This post aims to highlights some of the basic features of NumPy which gives it an edge over Python in-built containers for computational purposes. The next post will talk about some advanced and more fascinating features of NumPy. NumPy is an extension package for performing efficient manipulations in multi-dimensional data.
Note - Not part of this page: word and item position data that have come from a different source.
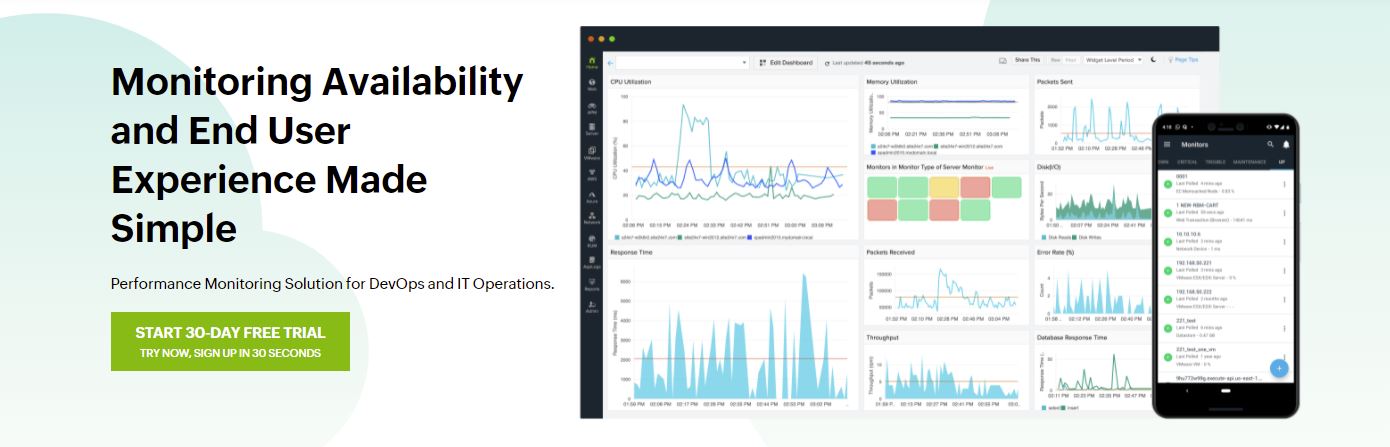Open the hamburger menu in mobile Monitors app
Image resolution: width=1390 pixels, height=447 pixels.
click(x=1166, y=145)
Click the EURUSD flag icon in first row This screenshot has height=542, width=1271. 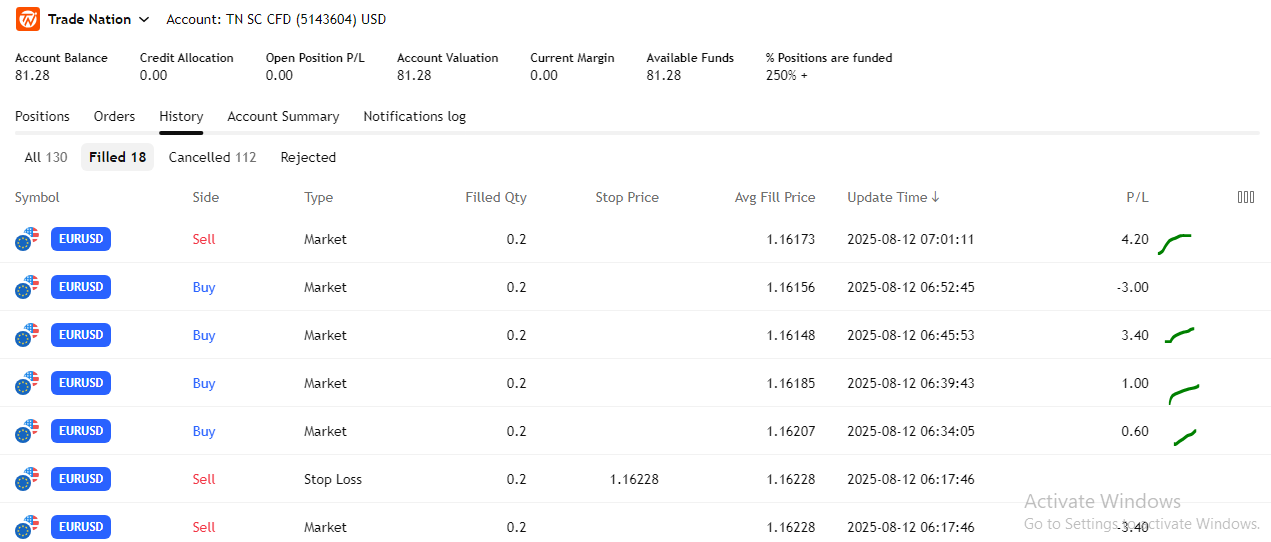27,239
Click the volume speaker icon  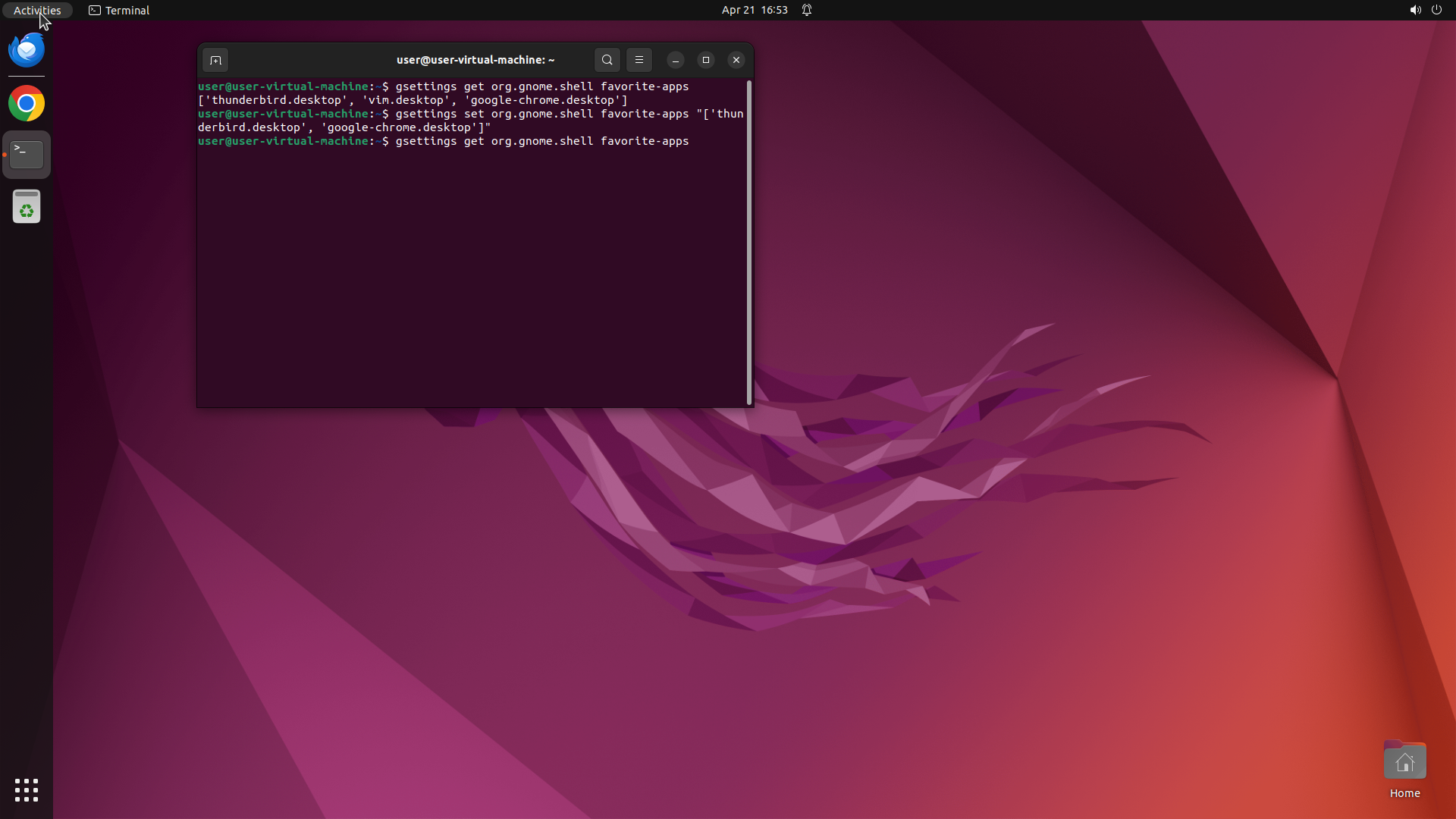point(1415,10)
The numpy array object is extremely efficient at handling such arithmetics and provides vast support for basic and advanced manipulations.
Creating A Numpy Array
# Creating a NumPy array
>>> import numpy as np
>>> an_array = np.array([[1,2,3], [4,5,6]], dtype=np.uint8)
>>> an_array
array([[1, 2, 3],
[4, 5, 6]], dtype=uint8)
Some Commonly Used Attributes And Methods Of A Numpy Array Object
# Some Attributes
>>> an_array
array([[1, 2, 3],
[4, 5, 6]], dtype=uint8)
>>> an_array.shape
(2, 3)
>>> an_array.ndim
2
>>> an_array.T # Also as_array.transpose()
array([[1, 4],
[2, 5],
[3, 6]], dtype=uint8)
>>> an_array.max()
6
>>> an_array.argmax(axis=0) # Returns index of max element along the given axis
array([1, 1, 1])
>>> an_array.argmax(axis=1)
array([2, 2])
>>> an_array.mean()
3.5
>>> an_array.astype(dtype=np.float) # Convert to another data type
array([[ 1., 2., 3.],
[ 4., 5., 6.]])
>>> an_array.strides # Number of steps to move in the memory to reach the next element of row or column
(3, 1)
There are a whole lot more of such attributes and methods already in-built for the most basic day-to-day operations on a numpy array structure. The last attribute stated here, strides provides an idea of the memory layout underneath and manipulations with these strides can provide with some really powerful techniques by avoiding unnecessary copies of the data. For example, the strides of a numpy array and its transpose are simply swapped. So, the returned array is actually the same data and not a copy of the original data. These kind of techniques make numpy array very efficient and gentle on the memory. More on this in the next post under numpy.lib.stride_tricks.as_strided
function.
# More about Transpose of an array
>>> an_array.T.strides
(1, 3)
>>> array_trans = an_array.T
>>> array_trans[1, 1] = 0
>>> array_trans
array([[1, 4],
[2, 0],
[3, 6]], dtype=uint8)
>>> an_array
array([[1, 2, 3],
[4, 0, 6]], dtype=uint8)
Indexing
NumPy supports the Python-like slicing and indexing. Slices of numpy arrays are views (pointers to data as in C/C++) to the original data and any modification is reflected in the orginal data as well.
# Basics of Indexing
# Indices start from 0, ..., (n-1) if there are 'n' elements
>>> a = np.arange(10); a # Function to generate a sequence of numbers
array([0, 1, 2, 3, 4, 5, 6, 7, 8, 9])
>>> a[2:5]
array([2, 3, 4])
>>> a[::1]
array([0, 1, 2, 3, 4, 5, 6, 7, 8, 9])
>>> a[::2] # Increments in the index
array([0, 2, 4, 6, 8])
# Indices start with -1 from the opposite direction: -n, ..., -1
>>> a[3:-3]
array([3, 4, 5, 6])
Fancy Indexing
NumPy also supports Fancy Indexing: indexing using boolean or integer arrays.
# Fancy Indexing
# `np.random.random_integers` function to generate random integers
# First 2 arguments refer to the range in which the random int are to be
# generated and the 3rd arg is for the size of the output
>>> mask = np.random.random_integers(0, 1, (3,3))
>>> mask
array([[0, 0, 0],
[0, 0, 1],
[1, 0, 0]])
>>> arr = np.random.random_integers(10, 20, (3,3))
>>> arr
array([[13, 10, 18],
[11, 14, 15],
[10, 17, 11]])
>>> arr[mask == 1]
array([15, 10])
References
Van Der Walt, Stefan, S. Chris Colbert, and Gael Varoquaux. “The NumPy array: a structure for efficient numerical computation.” Computing in Science & Engineering 13.2 (2011): 22-30.